In 1869, during the siege of a fort at Wakamatzu by the Imperial Japanese troops, the besieged sent up a man-carrying kite. After making observations, the officer ascended again with explosives, with which he attempted to disperse the besieging army, but without success.
During the siege of Paris, in 1870, there were several experienced balloonists shut up in the city, and the six balloons at hand were quickly repaired and put to use by the army for carrying dispatches and mail beyond the besieging lines. The first trips were made by the professional aeronauts, but, as they could not return, there was soon a scarcity of pilots. Sailors, and acrobats from the Hippodrome, were pressed into the service, and before the siege was raised 64 of these postal balloons had been dispatched. Fifty-seven out of the 64 landed safely on French territory, and fulfilled their mission; 4 were captured by the Germans; 1 floated to Norway; 1 was lost, with its crew of two sailors, who faithfully dropped their dispatches on the rocks near the Lizard as they were swept out to sea; and 1 landed on the islet Hoedic, in the Atlantic. In all, 164 persons left Paris in these balloons, always at night, and there were carried a total of 9 tons of dispatches and 3,000,000 letters. At first dogs were carried to bring back replies, but none ever returned. Then carrier pigeons were used successfully. Replies were set in type and printed. These printed sheets were reduced by photography so that 16 folio pages of print, containing 32,000 words, were reduced to a space of 2 inches by 1¼ inches on the thinnest of gelatine film. Twenty of these films were packed in a quill, and constituted the load for each pigeon. When received in Paris, the films were enlarged by means of a magic lantern, copied, and delivered to the persons addressed.

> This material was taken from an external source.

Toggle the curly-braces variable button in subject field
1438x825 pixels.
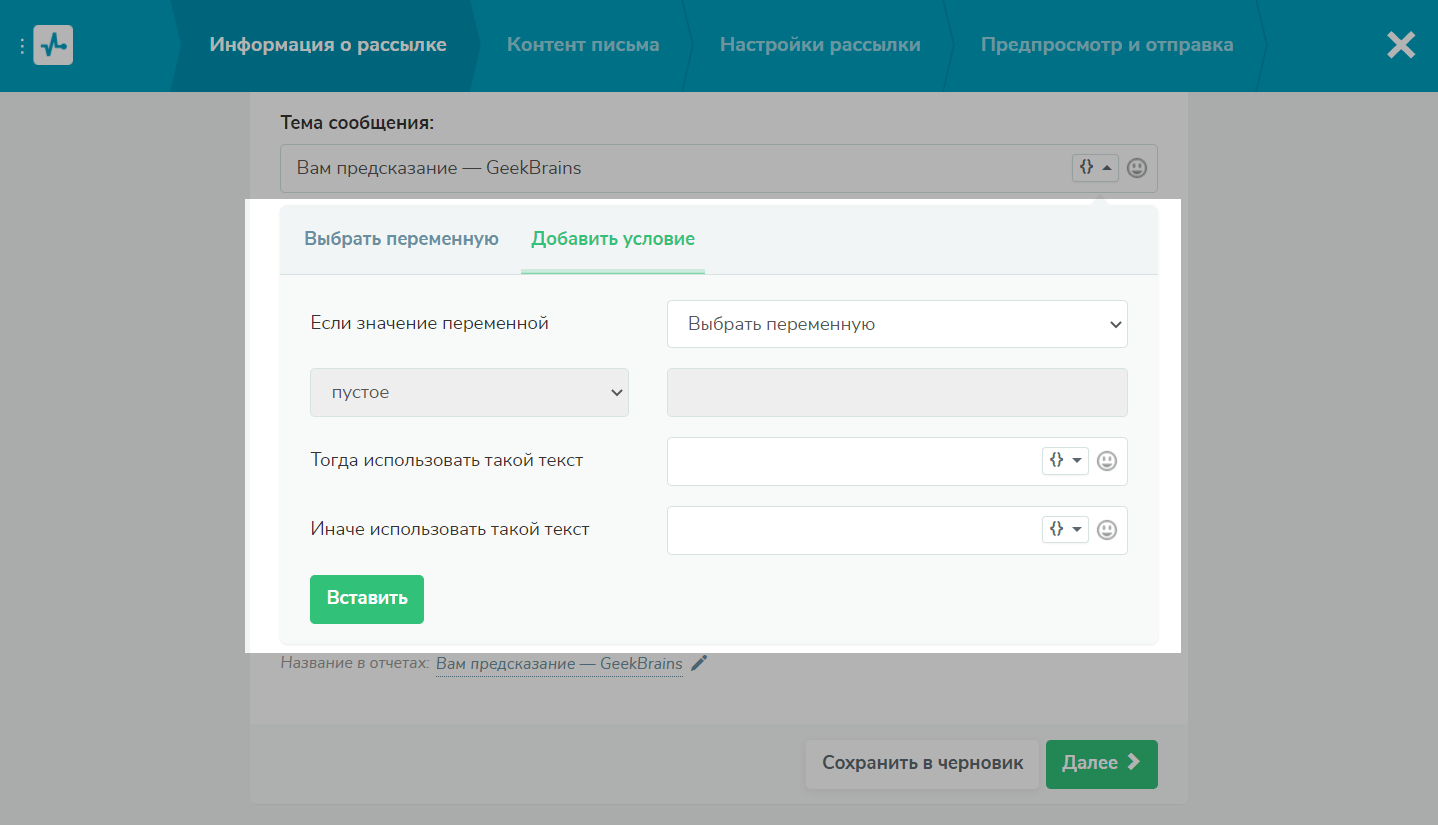(x=1094, y=168)
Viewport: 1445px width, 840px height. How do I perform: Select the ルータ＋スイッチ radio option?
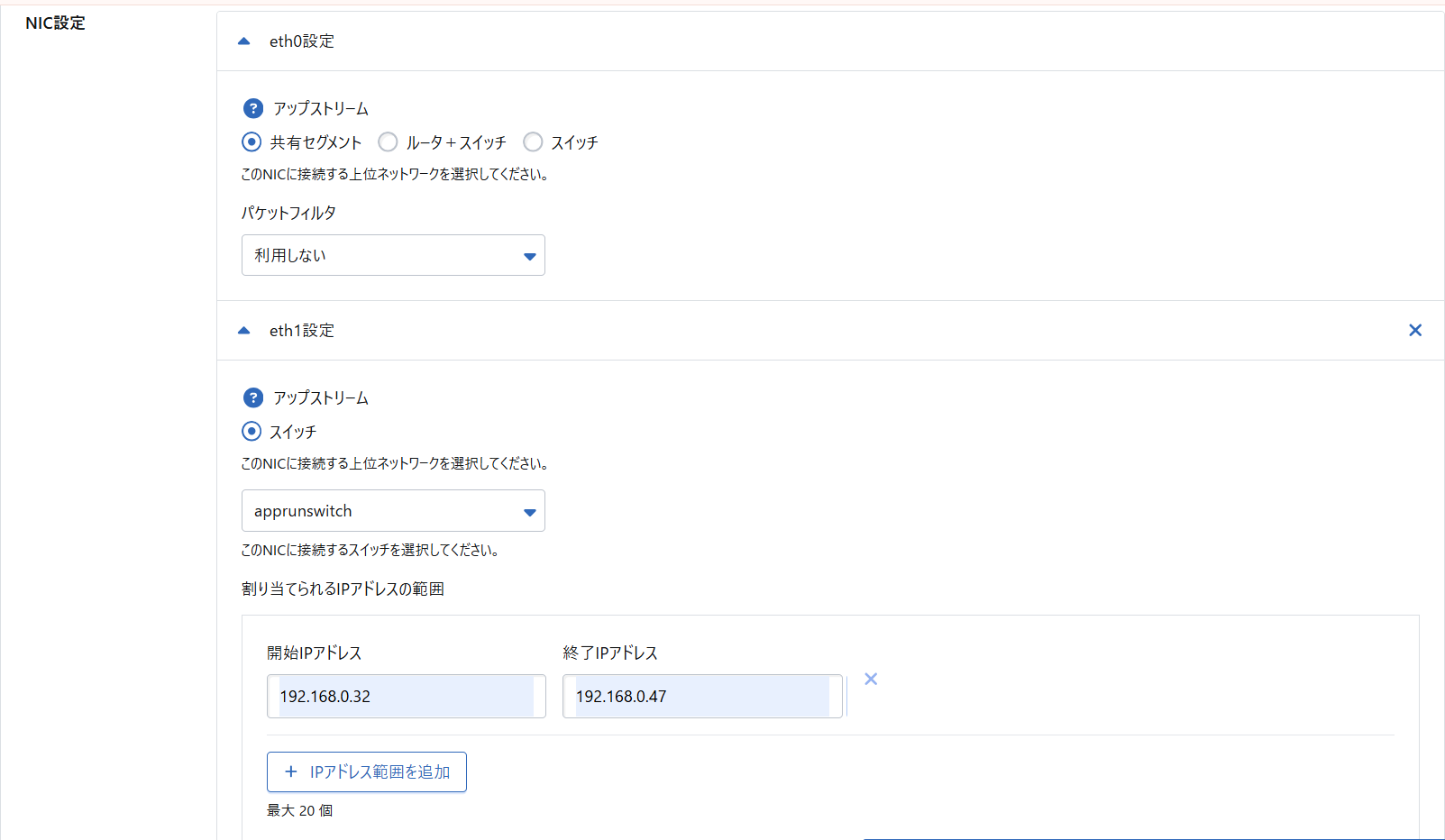(388, 142)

Spherical canister of compressed hydrogen for use in inflating military balloons. A large number of these canisters may be tapped at the same time and the inflation proceed rapidly; a large balloon being filled in two hours.
In more recent times the French used balloons at Tonkin, in 1884; the English, in Africa, in 1885; the Italians, in Abyssinia, in 1888; and the United States, at Santiago, in 1898. During the Boer War, in 1900, balloons were used by the British for directing artillery fire, and one was shot to pieces by well-aimed Boer cannon. At Port Arthur, both the Japanese and the Russians used balloons and man-carrying kites for observation. The most recent use is that by Spain, in her campaign against the Moors, in 1909.
The introduction of compressed hydrogen in compact cylinders, which are easily transported, has simplified the problem of inflating balloons in the field, and of restoring gas lost by leakage.
The advent of the dirigible has engaged the active attention of the war departments of all the civilized nations, and experiments are constantly progressing, in many instances in secret. It is a fact at once significant and interesting, as marking the rapidity of the march of improvement, that the German Government has lately refused to buy the newest Zeppelin dirigible, on the ground that it is built of aluminum, which is out of date since the discovery of its lighter alloys.
The German military non-rigid dirigible Parseval II. It survived the storm which wrecked the Zeppelin II in April, 1910, and reached its shed at Cologne in safety.
Practically all the armies are being provided with fleets of aeroplanes, ostensibly for use in scouting. But there have been many contests by aviators in “bomb-dropping” which have at least proved that it is possible to drop explosives from an aeroplane with a great degree of accuracy. The favorite target in these contests has been the life-sized outline of a battleship.